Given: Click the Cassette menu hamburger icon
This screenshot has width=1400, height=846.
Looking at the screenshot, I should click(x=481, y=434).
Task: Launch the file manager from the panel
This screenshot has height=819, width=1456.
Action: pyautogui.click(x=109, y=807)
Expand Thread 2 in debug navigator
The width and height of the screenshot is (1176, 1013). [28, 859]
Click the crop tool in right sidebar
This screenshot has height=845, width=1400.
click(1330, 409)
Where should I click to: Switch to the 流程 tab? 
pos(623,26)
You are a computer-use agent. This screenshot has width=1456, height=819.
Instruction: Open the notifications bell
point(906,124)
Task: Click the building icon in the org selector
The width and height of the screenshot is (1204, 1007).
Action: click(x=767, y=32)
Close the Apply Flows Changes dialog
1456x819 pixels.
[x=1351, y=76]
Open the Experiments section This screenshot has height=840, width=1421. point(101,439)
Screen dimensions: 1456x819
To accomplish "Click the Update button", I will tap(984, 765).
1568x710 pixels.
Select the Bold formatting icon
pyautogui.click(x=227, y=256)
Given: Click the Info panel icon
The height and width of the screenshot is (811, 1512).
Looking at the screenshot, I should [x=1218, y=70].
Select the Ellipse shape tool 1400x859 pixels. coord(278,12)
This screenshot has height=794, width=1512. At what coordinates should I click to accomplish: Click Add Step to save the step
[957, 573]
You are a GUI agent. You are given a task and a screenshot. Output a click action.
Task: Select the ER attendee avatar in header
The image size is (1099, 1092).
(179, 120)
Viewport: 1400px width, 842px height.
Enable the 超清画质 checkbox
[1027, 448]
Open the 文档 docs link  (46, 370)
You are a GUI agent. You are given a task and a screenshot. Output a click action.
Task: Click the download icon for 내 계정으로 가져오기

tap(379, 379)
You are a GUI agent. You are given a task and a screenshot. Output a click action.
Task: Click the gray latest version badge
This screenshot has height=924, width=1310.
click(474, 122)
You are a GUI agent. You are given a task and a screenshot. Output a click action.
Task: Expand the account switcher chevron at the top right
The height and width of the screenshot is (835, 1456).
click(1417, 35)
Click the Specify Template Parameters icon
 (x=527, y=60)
# # # #
Wherever the word "panel" appears in the entries above, copy that whole line.

ANSWER TO THIS TASK
Task: Launch the file manager from the panel
Given: Click the Info panel icon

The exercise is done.